NVFP4 quantization recipe (v2

April 20, 2026 · View on GitHub

How the AEON-7/Qwen3.6-35B-A3B-heretic-NVFP4 v2 checkpoint was produced (re-quantized 2026-04-19). Use this if you want to:

  • Re-quantize with a different calibration set
  • Quantize a different Qwen3.6 fine-tune
  • Reproduce the artifact for audit

What changed from v1: v1 used AutoModelForCausalLM and stripped the language_model. prefix to match a text-only Qwen3_5MoeForCausalLM registry hack. That layout caused intermittent NaN/crash in vLLM's prefix-strip codepath in production. v2 uses AutoModelForImageTextToText to preserve the full multimodal architecture (Qwen3_5MoeForConditionalGeneration + 27-block ViT vision encoder kept BF16). vLLM's canonical multimodal class loads it natively — no prefix-strip patches needed.

Format

Quant schemeNVFP4 (FP4 E2M1 + per-block FP8 e4m3 scales + per-tensor FP32 scales)
Block size16
Formatnvfp4-pack-quantized (compressed-tensors 0.14+)
Weightsper-tensor + per-block scales
Activationsdynamic per-block (dynamic="local")
MoE expert layoutper-expert, all 256 experts × 40 layers calibrated (moe_calibrate_all_experts=True)
Preserved fp16/bf16lm_head, embed_tokens, MoE routing gates, all norms, 27-block ViT vision encoder, 30 linear_attn (Mamba/GDN) layers
Total NVFP4 keys122,880 (40 layers × 256 experts × 3 projs × 4 quant components)
Total preserved BF16 keys333 visual + 270 linear_attn + 241 norms + lm_head + embed_tokens

Hardware needs

  • GPU: 1× RTX PRO 6000 Blackwell (96 GB) recommended — what v2 was actually built on. A100 80GB / H100 80GB also work.
  • CPU RAM: 96 GB minimum (BF16 model offload during sequential calibration). Peaks around 77 GB used.
  • Disk: 200 GB (BF16 source ~70 GB + NVFP4 output ~22 GB + scratch)
  • Time: ~3 hours end-to-end on RTX PRO 6000 Blackwell

The v2 calibration ran on a RunPod RTX PRO 6000 Blackwell pod with 96 GB RAM, 250 GB disk. Expect ~$7-9 in compute on RunPod.

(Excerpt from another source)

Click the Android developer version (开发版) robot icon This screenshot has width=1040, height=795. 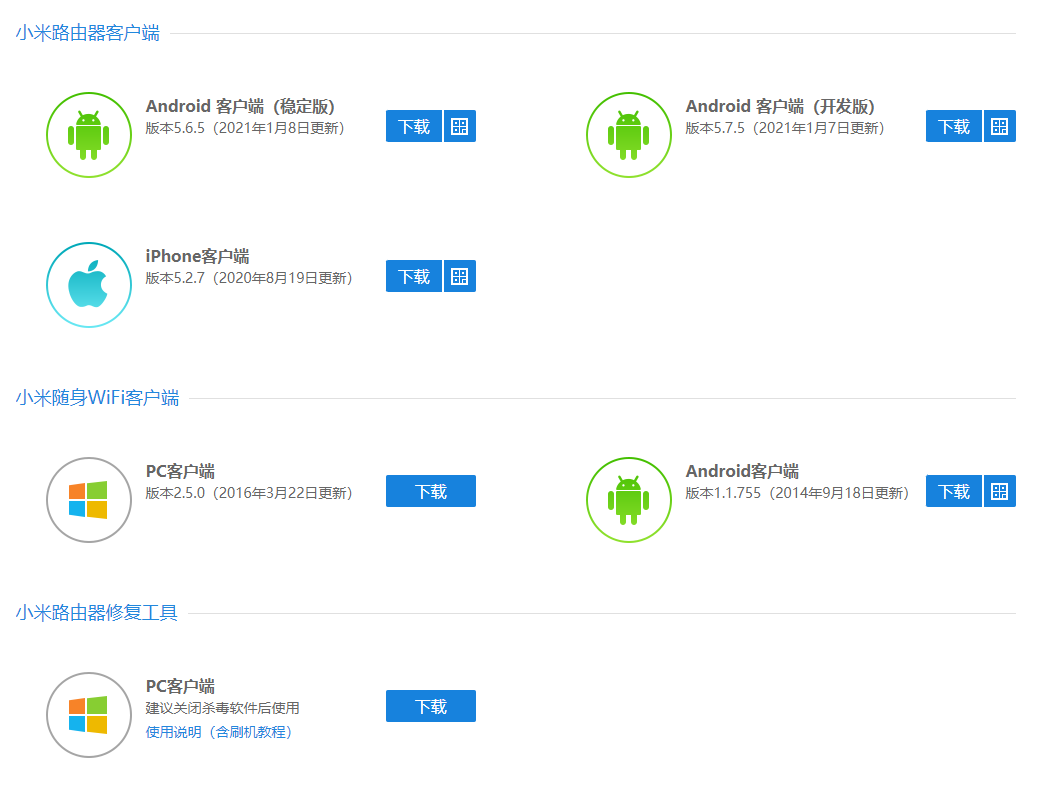pos(628,135)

Recipe (v2 — exact script that produced the production checkpoint)

# Pod startup (RunPod)
apt-get update && apt-get install -y python3-pip git
pip install -U \
  llmcompressor \
  compressed-tensors \
  torch \
  accelerate \
  huggingface_hub[hf_transfer] \
  datasets

# CRITICAL ORDER: install transformers + huggingface_hub LAST and pinned, since llmcompressor
# may pull in older versions that don't recognize qwen3_5_moe
pip install -U --force-reinstall "transformers>=5.5.4" "huggingface_hub>=1.10"

# CRITICAL: torchvision must NOT be installed — it cascades into a
# `torchvision::nms operator does not exist` at quant time on cu130 nightly torch.
pip uninstall -y torchvision

export HF_HUB_ENABLE_HF_TRANSFER=1
export HF_TOKEN=hf_xxxxxxxxx

The actual v2 quantization script (also at scripts/qwen36_requant_v2.py):

# qwen36_requant_v2.py — produces multimodal-preserved Qwen3.6 NVFP4
import os
os.environ["HF_HUB_ENABLE_HF_TRANSFER"] = "1"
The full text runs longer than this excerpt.